─── ESTRATTO DELLA PAGINA ───

Franco Prattico e la comunicazione della scienza oggi

Inizia oggi, presso l’Università Tor Vergata di Roma, organizzato dal Corso di laurea interdipartimentale in “Scienze dell’informazione, della comunicazione e dell’editoria” dell’Università di Roma “Tor Vergata” e dal Centro Studi di Città della Scienza un ciclo di seminari di scienza, comunicazione e società in ricordo di Franco Prattico.

Ma chi era Franco Prattico e perché gli dedichiamo un ciclo di incontri universitari con l’intenzione di indagare la scienza e le sue relazioni con la società a trecentosessanta gradi?

Lo ricordiamo perché, quando, all’età di 83 anni è venuto a mancare, il 23 novembre 2012, non ha lasciato un vuoto. Al contrario, ha lasciato un largo campo seminato. Con tanti germogli che spuntano dal terreno, alcune piante e qualche arbusto già solido. Alcuni tra quei germogli, piante e arbusti hanno fattezze umane: sono giovani (quattrocento o giù di lì) comunicatori di scienza di eccezionale qualità. Altri tra quei germogli, piante e arbusti hanno fattezze eteree, ma non sono meno reali. Si chiamano democrazia, partecipazione, spirito critico, cultura.

───

### ISTRUZIONI
- A) Secondo l'estratto su Franco Prattico, in che data è morto e a quale età?
- B) Traduci in inglese questa frase dell'estratto su Franco Prattico: "Si chiamano democrazia, partecipazione, spirito critico, cultura."

─── MATERIALE ───

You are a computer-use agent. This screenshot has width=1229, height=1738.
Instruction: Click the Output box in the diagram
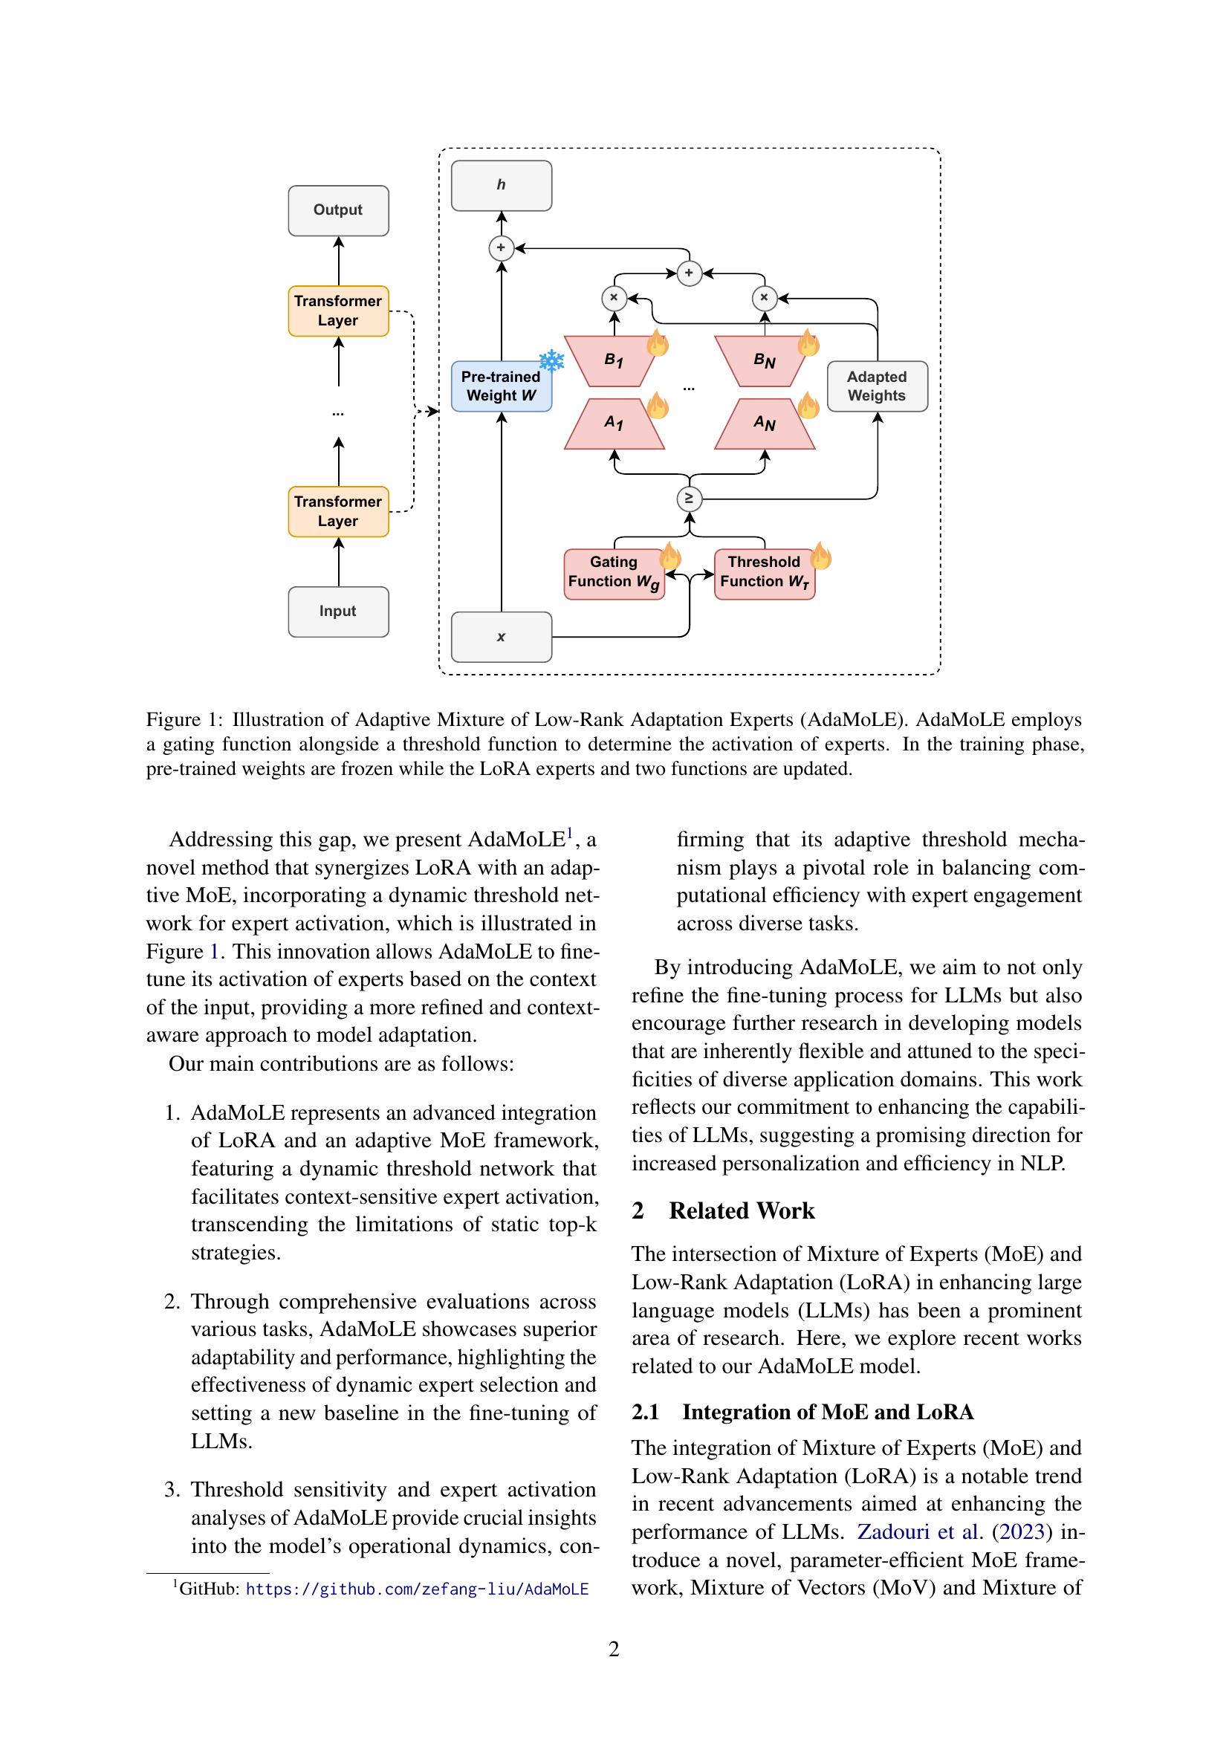(338, 210)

───

### RISPOSTE AI COMPITI
- A) È morto il 23 novembre 2012, all'età di 83 anni.

- B) They are called democracy, participation, critical thinking, culture.